D’après le sondage, les facteurs de succès les plus importants pour le secteur canadien des sciences de la vie sont les suivants :

  • l’accès à des capitaux de sources diverses (pour 73 % des répondants)
  • l’augmentation du capital de risque de source canadienne (35 %)
  • une meilleure information sur les réussites obtenues par les entreprises canadiennes du secteur (33 %)

« En tout, 80 % des répondants déclarent que les conditions défavorables dans le secteur et sur les marchés représentent l’obstacle principal à l’obtention de capitaux. Voilà pourquoi les entreprises réclament une aide accrue du gouvernement, en particulier à court terme », commente Pozza. D’après l’enquête, le nombre de sociétés qui cherchent plus de 10 millions de dollars est passé à 47 %, comparativement à 39 % en 2009.
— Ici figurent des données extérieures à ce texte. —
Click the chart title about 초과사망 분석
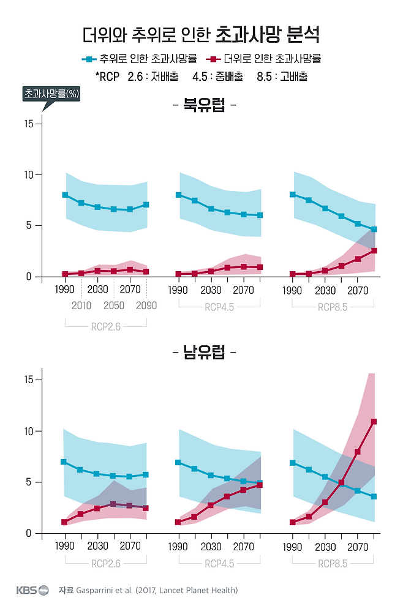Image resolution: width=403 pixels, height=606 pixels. point(201,34)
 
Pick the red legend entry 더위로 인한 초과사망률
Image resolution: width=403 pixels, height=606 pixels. point(265,59)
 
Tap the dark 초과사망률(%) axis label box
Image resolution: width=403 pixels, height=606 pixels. point(52,94)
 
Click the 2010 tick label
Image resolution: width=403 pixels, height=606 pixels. point(81,305)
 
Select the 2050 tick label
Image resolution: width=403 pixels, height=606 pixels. point(114,305)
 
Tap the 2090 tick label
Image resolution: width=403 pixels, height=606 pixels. point(146,305)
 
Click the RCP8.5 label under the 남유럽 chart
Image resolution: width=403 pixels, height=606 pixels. point(333,563)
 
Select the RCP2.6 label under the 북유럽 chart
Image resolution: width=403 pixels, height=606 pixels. point(106,326)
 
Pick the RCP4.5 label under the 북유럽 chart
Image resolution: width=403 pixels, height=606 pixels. point(219,307)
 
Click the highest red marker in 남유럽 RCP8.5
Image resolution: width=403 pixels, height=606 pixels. point(374,422)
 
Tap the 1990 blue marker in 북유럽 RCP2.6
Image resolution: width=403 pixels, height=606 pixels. point(65,195)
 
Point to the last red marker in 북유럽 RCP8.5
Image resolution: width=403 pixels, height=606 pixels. point(374,250)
« La demande de produits augmente, la population vieillit et les compagnies pharmaceutiques ont besoin de remplir leur filière de développement. Le secteur repose donc sur de bonnes bases. Mais il faut faire augmenter considérablement le financement disponible si nous voulons que le Canada reste un acteur important dans ce secteur compétitif à l’échelle internationale », renchérit Pozza. Au total, les répondants ont besoin de plus de 1 milliard de dollars en capitaux.

« Étant donné la pénurie de sources de capitaux pour alimenter le financement, le secteur croit fermement que le gouvernement peut aider en créant des incitatifs à l’investissement de capital de risque (selon 78 % des répondants) et des incitatifs fiscaux plus intéressants (63 %) », ajoute Peter Brenders, président et chef de la direction de BIOTECanada.
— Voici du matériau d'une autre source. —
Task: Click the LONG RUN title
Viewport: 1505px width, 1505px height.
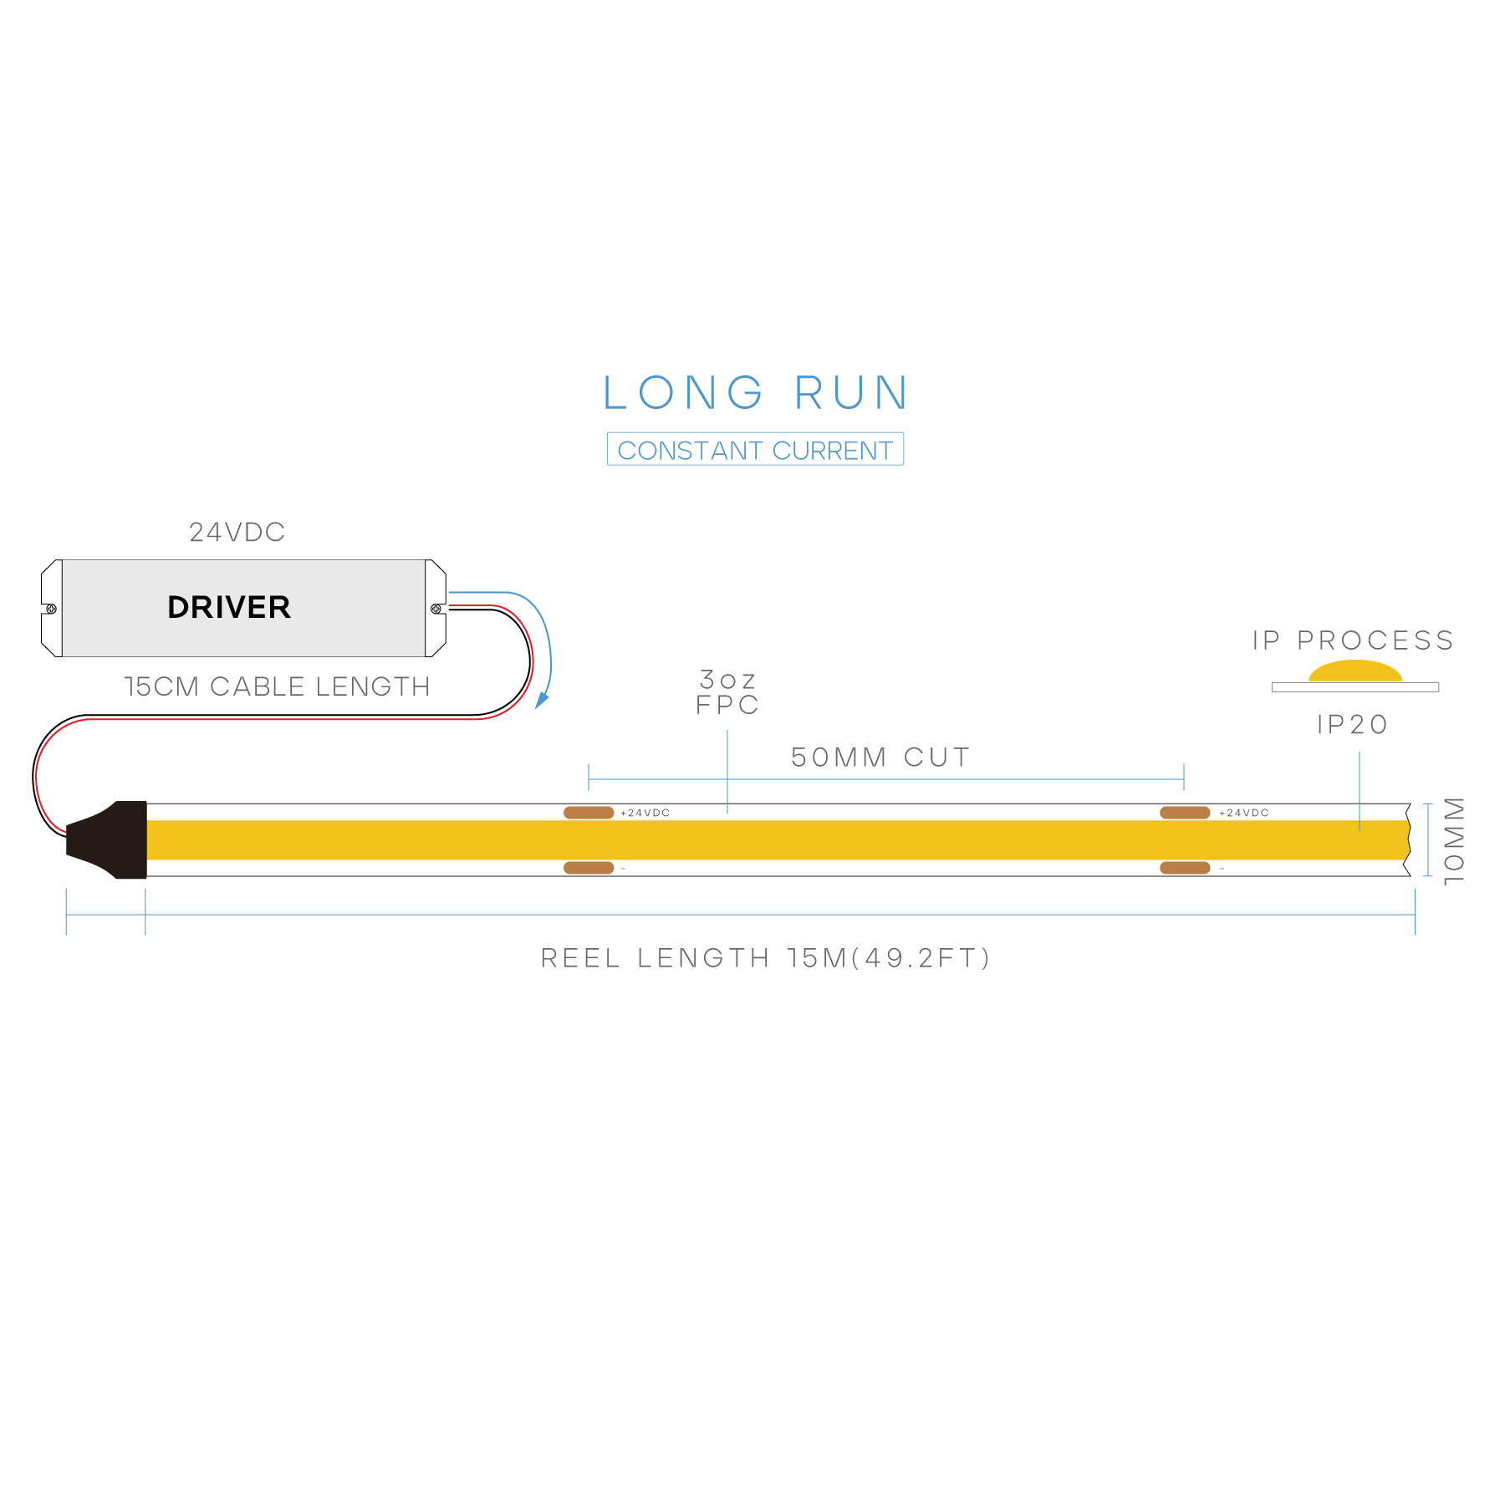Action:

« Les entreprises du secteur espèrent davantage d’incitatifs du gouvernement. Parmi les 30 % de répondants qui prévoient une délocalisation totale ou partielle de leurs activités, 38 % indiquent qu’ils envisageront de partir s’ils obtiennent de meilleurs incitatifs de la part d’un gouvernement étranger (comparativement à 2 % en 2009). Nous avons donc proposé un régime d’actions accréditives pour appuyer le secteur canadien des sciences de la vie. Ce modèle représente un exemple de mesure incitative pour le capital de risque qui concorde avec les attentes de nos répondants », explique M. Brenders.

Parmi les mesures les plus importantes que le secteur doit prendre pour améliorer la compétitivité mondiale du Canada, effectuer des pressions efficaces sur le gouvernement se classe au premier rang (selon 53 % des répondants), puis viennent l’idée de continuer à se concentrer sur les activités actuelles (48 %) et le besoin de recruter des cadres supérieurs chevronnés (42 %).

« Le gouvernement et le secteur doivent collaborer plus étroitement pour façonner un milieu au sein duquel les entreprises des sciences de la vie peuvent faire concurrence sur l’échiquier mondial. Pour améliorer les chances du Canada, nous avons besoin d’investissements considérables », déclare M. Brenders. D’ailleurs, 90 % des répondants indiquent qu’une acquisition est le scénario le plus plausible pour une entreprise florissante dans le secteur des sciences de la vie au Canada, suivi par l’octroi de licences ou la vente de propriété intellectuelle (71 %), puis la participation à un projet de codéveloppement ou de partenariat (70 %).

Si Mme Pozza et M. Brenders restent optimistes quant à l’avenir du secteur canadien des sciences de la vie, ils soulignent que « nous nous trouvons à un moment critique, en fait à un point d’inflexion. Le défi consiste à soutenir les entreprises tout au long du cycle de commercialisation. »

Le rapport de l’enquête s’intitule Un point d’inflexion. Prévisions 2011 pour le secteur canadien des sciences de la vie. En tout, 100 personnes ont répondu au sondage. Ces répondants issus d’entreprises publiques et privées du secteur des sciences de la vie et de la biotechnologie représentent quelque 3 000 employés à la grandeur du pays et un chiffre d’affaires d’environ 2 milliards de dollars.